== Segment start ==

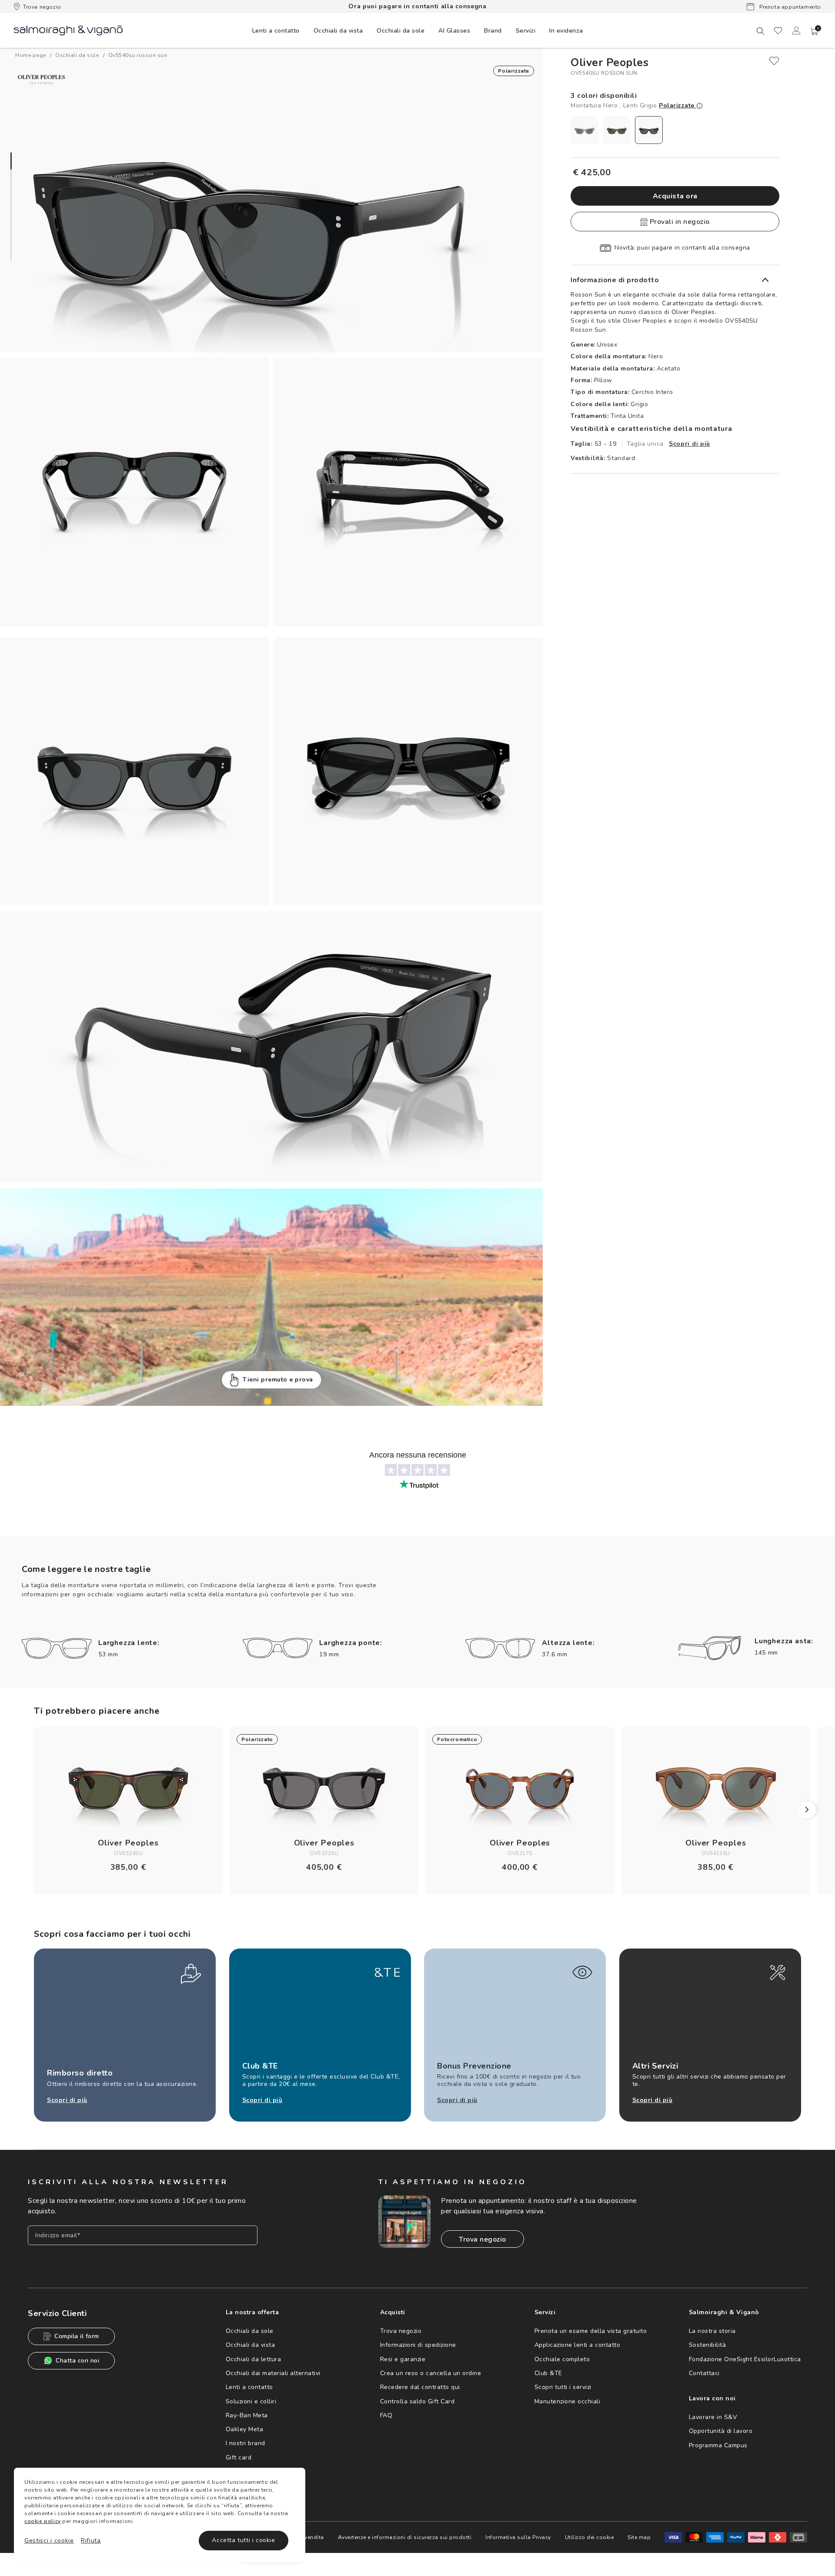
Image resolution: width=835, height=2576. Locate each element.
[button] (814, 31)
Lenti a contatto (249, 2387)
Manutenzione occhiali (567, 2401)
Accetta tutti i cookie (243, 2540)
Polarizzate (677, 105)
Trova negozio (42, 6)
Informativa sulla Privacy (518, 2537)
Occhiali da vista (250, 2345)
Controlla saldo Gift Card (417, 2401)
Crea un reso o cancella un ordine (430, 2373)
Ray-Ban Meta (247, 2415)
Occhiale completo (562, 2359)
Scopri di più (689, 444)
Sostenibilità (707, 2345)
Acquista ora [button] (675, 196)
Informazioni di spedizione (418, 2345)
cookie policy (42, 2521)
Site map (639, 2537)
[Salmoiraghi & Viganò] (68, 30)
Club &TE (548, 2373)
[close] (774, 61)
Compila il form (76, 2336)
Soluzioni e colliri (251, 2401)
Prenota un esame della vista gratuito (590, 2331)
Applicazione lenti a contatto (577, 2345)
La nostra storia (712, 2331)
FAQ (386, 2415)
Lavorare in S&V (713, 2417)
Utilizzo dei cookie (589, 2537)
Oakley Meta (245, 2429)
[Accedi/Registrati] (796, 30)
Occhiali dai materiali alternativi (273, 2373)
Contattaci (704, 2373)
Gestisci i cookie (49, 2540)
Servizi (526, 31)
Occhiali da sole (250, 2331)
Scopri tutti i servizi (562, 2387)
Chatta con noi (77, 2360)
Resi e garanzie (403, 2359)
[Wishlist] (778, 30)
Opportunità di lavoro (721, 2431)
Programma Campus (718, 2445)
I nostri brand (245, 2443)
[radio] (584, 130)
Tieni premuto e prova (278, 1379)
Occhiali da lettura (253, 2359)
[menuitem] (276, 30)
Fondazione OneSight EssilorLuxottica (745, 2359)
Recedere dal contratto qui (420, 2387)
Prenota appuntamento (789, 6)
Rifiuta (91, 2540)
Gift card (239, 2457)
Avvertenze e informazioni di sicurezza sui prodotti (405, 2537)
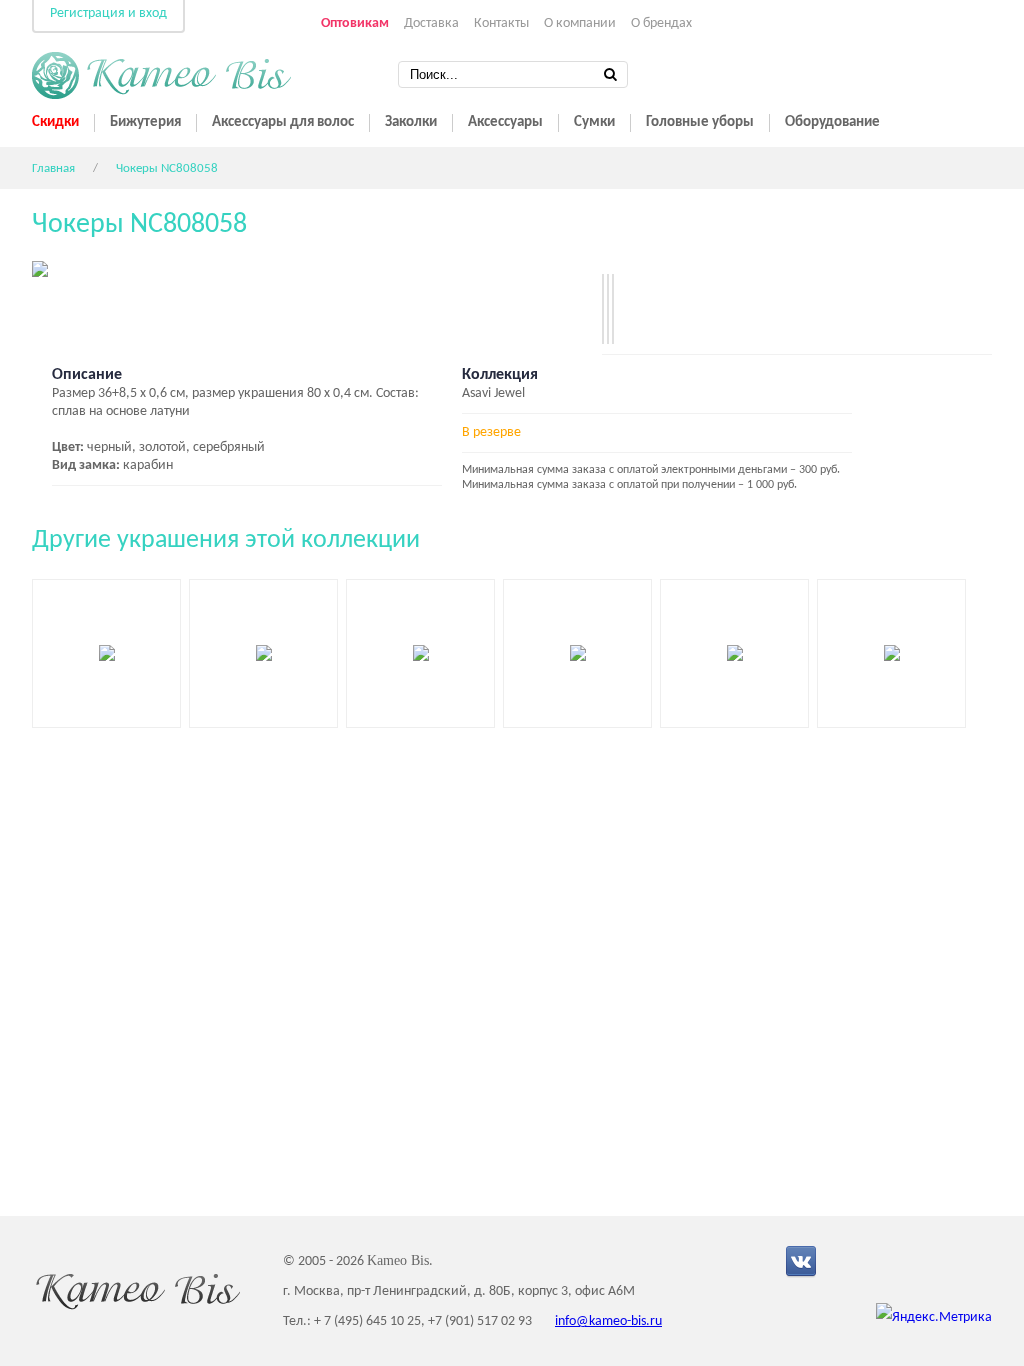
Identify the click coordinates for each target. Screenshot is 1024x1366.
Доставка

== Segment end ==

- _WORK INSTRUCTION_: All lines above must be repeated exactly, and the pictures must be omitted.

- _ANSWER BELOW_:
Image resolution: width=835, height=2576. Locate each element.
[button] (814, 31)
Lenti a contatto (249, 2387)
Manutenzione occhiali (567, 2401)
Accetta tutti i cookie (243, 2540)
Polarizzate (677, 105)
Trova negozio (42, 6)
Informativa sulla Privacy (518, 2537)
Occhiali da vista (250, 2345)
Controlla saldo Gift Card (417, 2401)
Crea un reso o cancella un ordine (430, 2373)
Ray-Ban Meta (247, 2415)
Occhiale completo (562, 2359)
Scopri di più (689, 444)
Sostenibilità (707, 2345)
Acquista ora [button] (675, 196)
Informazioni di spedizione (418, 2345)
cookie policy (42, 2521)
Site map (639, 2537)
[Salmoiraghi & Viganò] (68, 30)
Club &TE (548, 2373)
[close] (774, 61)
Compila il form (76, 2336)
Soluzioni e colliri (251, 2401)
Prenota un esame della vista gratuito (590, 2331)
Applicazione lenti a contatto (577, 2345)
La nostra storia (712, 2331)
FAQ (386, 2415)
Lavorare in S&V (713, 2417)
Utilizzo dei cookie (589, 2537)
Oakley Meta (245, 2429)
[Accedi/Registrati] (796, 30)
Occhiali dai materiali alternativi (273, 2373)
Contattaci (704, 2373)
Gestisci i cookie (49, 2540)
Servizi (526, 31)
Occhiali da sole (250, 2331)
Scopri tutti i servizi (562, 2387)
Chatta con noi (77, 2360)
Resi e garanzie (403, 2359)
[Wishlist] (778, 30)
Opportunità di lavoro (721, 2431)
Programma Campus (718, 2445)
I nostri brand (245, 2443)
[radio] (584, 130)
Tieni premuto e prova (278, 1379)
Occhiali da lettura (253, 2359)
[menuitem] (276, 30)
Fondazione OneSight EssilorLuxottica (745, 2359)
Recedere dal contratto qui (420, 2387)
Prenota appuntamento (789, 6)
Rifiuta (91, 2540)
Gift card (239, 2457)
Avvertenze e informazioni di sicurezza sui prodotti (405, 2537)
Identify the click coordinates for each target. Screenshot is 1024x1366.
Доставка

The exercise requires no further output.